SHAMAN workflow. SHAMAN can start from raw reads or from processed data. In this last case, it needs at least three tables, the count matrix, the annotation table and the metadata which can either be provided into three different files or by using the BIOM format. The user can then select the variables of interest and add some batch effects. Then, contrast vectors can easily be defined and interactive visualizations are available

Bioinformatic workflow in SHAMAN

The metataxonomic pipeline implemented in SHAMAN relies on the Galaxy platform [26]. All calculations are remotely done on; this process is transparent to the user. The pipeline flows in the following manner:

  1. 1

    Optional filtering of reads. It is worth noticing that previous studies, e.g. carried out on mosquito microbiota [27], showed that some non-annotated OTUs turned to be sequences of the host organism. To overcome such issues, the user can optionally filter out reads that align with the host genome and the PhiX174 genome (used as a control in Illumina sequencers). The latter task is performed with Bowtie2 v2.2.6 [28].

  2. 2

    Quality of reads is checked with AlienTrimmer [29] v0.4.0, a software for trimming off contaminant sequences and clipping.

  3. 3

    Paired-end reads are then merged with Pear [30] v0.9.10.1.

  4. 4

    OTU picking, taxonomic annotation and OTU quantification are performed using Vsearch [10] v2.3.4.0, a software that was shown to be both accurate and efficient [6, 31]. The OTU picking process consists in five steps, i.e., dereplication, singleton removal, chimera detection, clustering and alignment. It follows the approach and default parameters previously described by the Uparse pipeline [8]. Input amplicons are aligned against the set of detected OTUs to create a contingency table that contains the number of amplicons assigned to each OTU. This step aims at refining OTU counts by including singletons that correspond to sequences with a reasonable amount of sequencing errors (i.e., <3%).

  5. 5

    The taxonomic annotation of OTUs is performed based on various databases, i.e., with SILVA [32] rev. 132 SSU (for 16S, 18S rRNA genes) and LSU (for 23S and 28S rRNA genes), Greengenes [33] (for 16S, 18S rRNA genes) and Underhill rev. 1.6.1 [34], Unite rev. 8.0 [35] and Findley [36] for ITS rRNA sequences. These databases are kept up-to-date every two month with

  6. 6

    OTU annotations are filtered according to their identity with the reference [37]. Phylum annotations are kept when the identity between the OTU sequence and the reference sequence is ≥ 75%, ≥ 78.5% for classes, ≥ 82% for orders, ≥ 86.5% for families, ≥ 94.5% for genera and ≥ 98% for species. In addition, a taxonomic inference based on a naive Bayesian approach, RDP classifier [38] v2.12, is systematically provided. By default, RDP annotations are included whenever the annotation probability is ≥ 0.5. All the above-mentioned thresholds may be tuned by the user.

  7. 7

    A phylogenetic analysis of OTUs is provided: multiple alignments are obtained with Mafft [39] v7.273.1, filtering of regions that are insufficiently conserved is made using BMGE [40] v1.12 and finally, FastTree [41] v2.1.9 is used to infer the phylogenetic tree. Based on the latter tree, a Unifrac distance [42] may be computed in SHAMAN to compare microbial communities.

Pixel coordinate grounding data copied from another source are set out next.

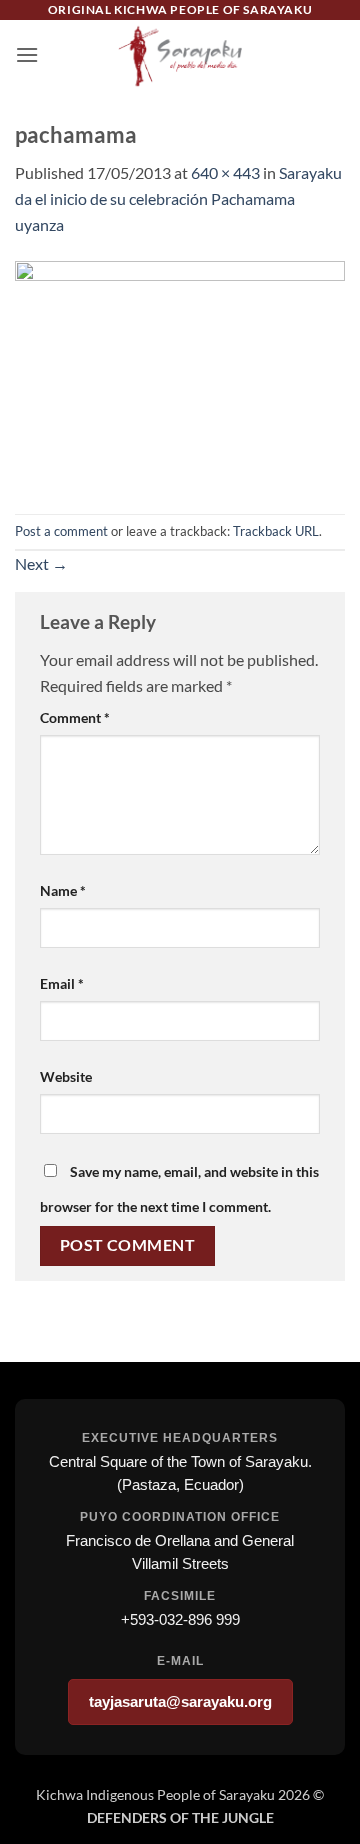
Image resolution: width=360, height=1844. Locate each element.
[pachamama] (180, 372)
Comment (75, 717)
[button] (27, 54)
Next (41, 563)
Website (66, 1076)
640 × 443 (225, 172)
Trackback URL (276, 531)
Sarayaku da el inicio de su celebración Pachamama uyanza (178, 198)
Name (63, 890)
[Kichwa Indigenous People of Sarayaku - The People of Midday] (180, 55)
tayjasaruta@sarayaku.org (180, 1701)
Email (62, 983)
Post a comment (61, 531)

The outcomes of the overall workflow are stored in several files: a BIOM file (per reference database), a phylogenetic tree as well as a summary file specifying the number of elements passing the different steps of the workflow. The data are associated to a key that is unique to a project. Such a key allows to automatically re-load all results previously obtained within a given project.

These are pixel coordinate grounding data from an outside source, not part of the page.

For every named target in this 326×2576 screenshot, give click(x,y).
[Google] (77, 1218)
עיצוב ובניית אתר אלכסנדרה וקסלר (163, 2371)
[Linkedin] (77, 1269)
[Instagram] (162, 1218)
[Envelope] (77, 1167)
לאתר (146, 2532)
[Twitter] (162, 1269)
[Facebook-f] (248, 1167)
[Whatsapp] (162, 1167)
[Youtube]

Statistical workflow in SHAMAN

The statistical analysis in SHAMAN is based on DESeq2 which is a method to model OTU counts with a negative binomial distribution. It is known as one of the most accurate approach to detect differentially abundant bacteria in metagenomic data [17, 18]. Relying on robust estimates of variation in OTUs, the DESeq2 method has suitable performances even with datasets characterized by a relatively low number of observations per group (together with a high number of OTUs).

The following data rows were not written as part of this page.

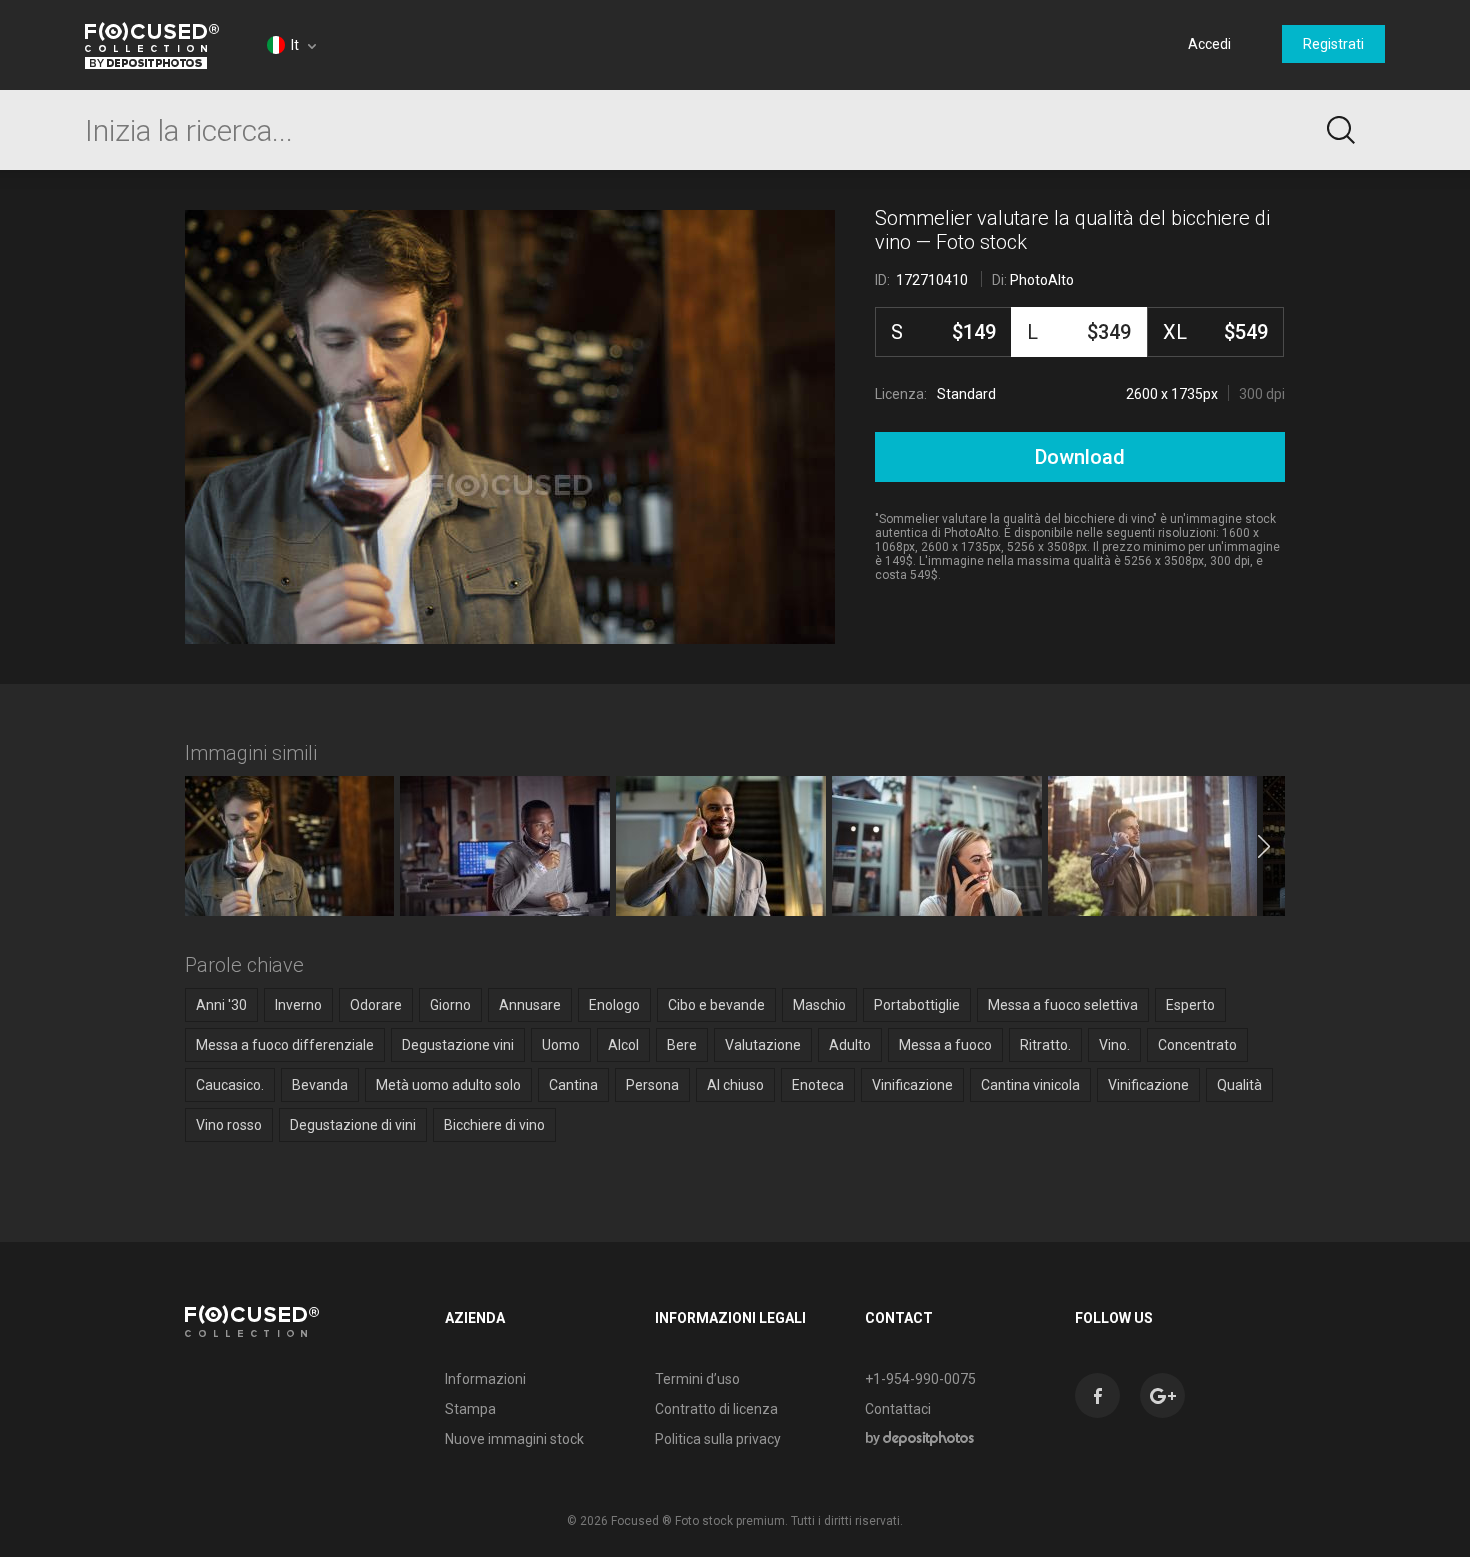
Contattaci (898, 1409)
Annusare (530, 1005)
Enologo (614, 1005)
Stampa (470, 1409)
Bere (682, 1045)
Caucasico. (230, 1085)
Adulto (850, 1045)
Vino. (1114, 1045)
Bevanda (320, 1085)
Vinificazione (912, 1085)
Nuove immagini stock (514, 1439)
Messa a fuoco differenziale (285, 1045)
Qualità (1239, 1085)
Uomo (561, 1045)
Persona (652, 1085)
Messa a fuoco (945, 1045)
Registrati (1333, 44)
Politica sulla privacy (718, 1439)
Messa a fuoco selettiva (1063, 1005)
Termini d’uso (697, 1379)
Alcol (623, 1045)
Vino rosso (229, 1125)
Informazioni (485, 1379)
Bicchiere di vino (494, 1125)
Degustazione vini (458, 1045)
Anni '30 (221, 1005)
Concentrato (1197, 1045)
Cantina (573, 1085)
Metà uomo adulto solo (448, 1085)
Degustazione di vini (353, 1125)
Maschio (819, 1005)
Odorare (376, 1005)
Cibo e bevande (716, 1005)
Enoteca (818, 1085)
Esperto (1190, 1005)
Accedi (1209, 44)
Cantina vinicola (1030, 1085)
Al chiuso (735, 1085)
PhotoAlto (1042, 280)
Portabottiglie (917, 1005)
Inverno (298, 1005)
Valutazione (763, 1045)
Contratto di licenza (716, 1409)
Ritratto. (1045, 1045)
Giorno (450, 1005)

This method typically requires the following input files: a contingency table, a taxonomic table and a target file describing the experimental design. These data are processed to generate a meta-table that assign to each OTU, a taxonomic annotation and a raw count per sample.


Normalization of the raw counts is one of the key issues when analyzing microbiome experiments. The uniformity of the sequencing depth is affected by sample preparation and dye effects [43]. Normalizing data is therefore expected to increase the accuracy of comparisons. It is done by adjusting the abundance of OTUs across samples. Four different normalization methods are currently implemented in SHAMAN. For the sake of consistency, all of these methods are applied at the OTU level.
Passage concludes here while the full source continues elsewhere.